YOUR OBJECTIVE:
Reproduce exactly the line with "Task: Open the" and every line that follows it below, up to and including the last one. Do not include pictures or anything else.
───── LISTED ENTRIES
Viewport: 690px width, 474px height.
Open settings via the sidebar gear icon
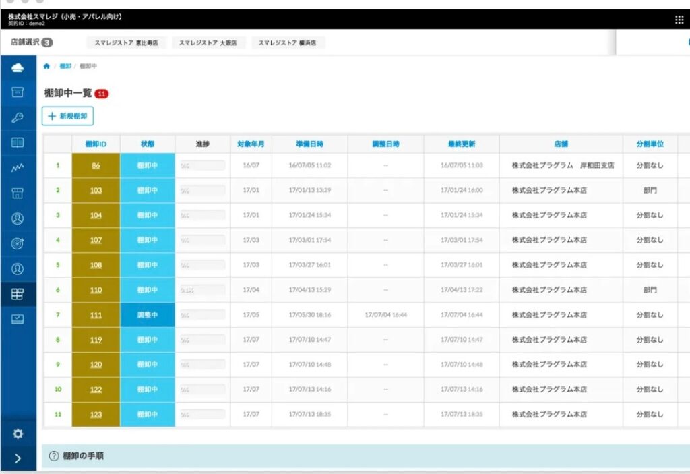tap(18, 434)
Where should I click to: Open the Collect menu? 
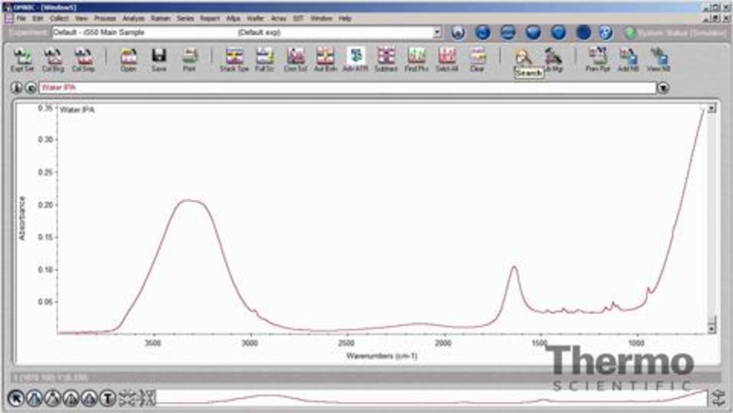[x=59, y=18]
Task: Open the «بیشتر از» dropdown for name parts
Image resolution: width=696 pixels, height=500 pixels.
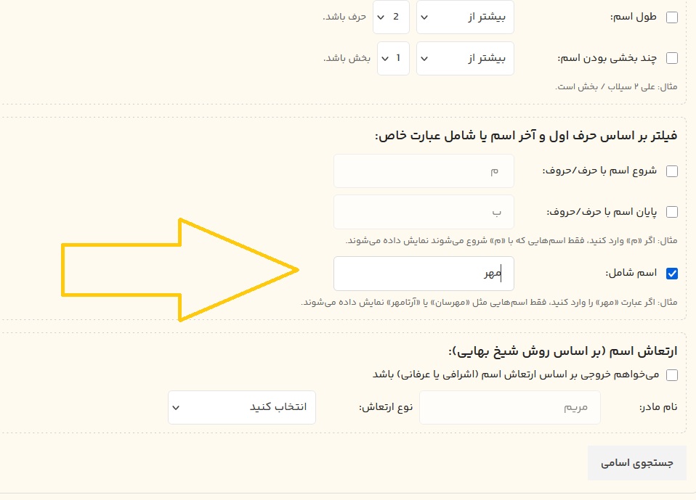Action: [465, 58]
──────────
COMPLETED EXERCISE:
Task: Open the «بیشتر از» dropdown for name parts
Image resolution: width=696 pixels, height=500 pixels.
Action: [465, 58]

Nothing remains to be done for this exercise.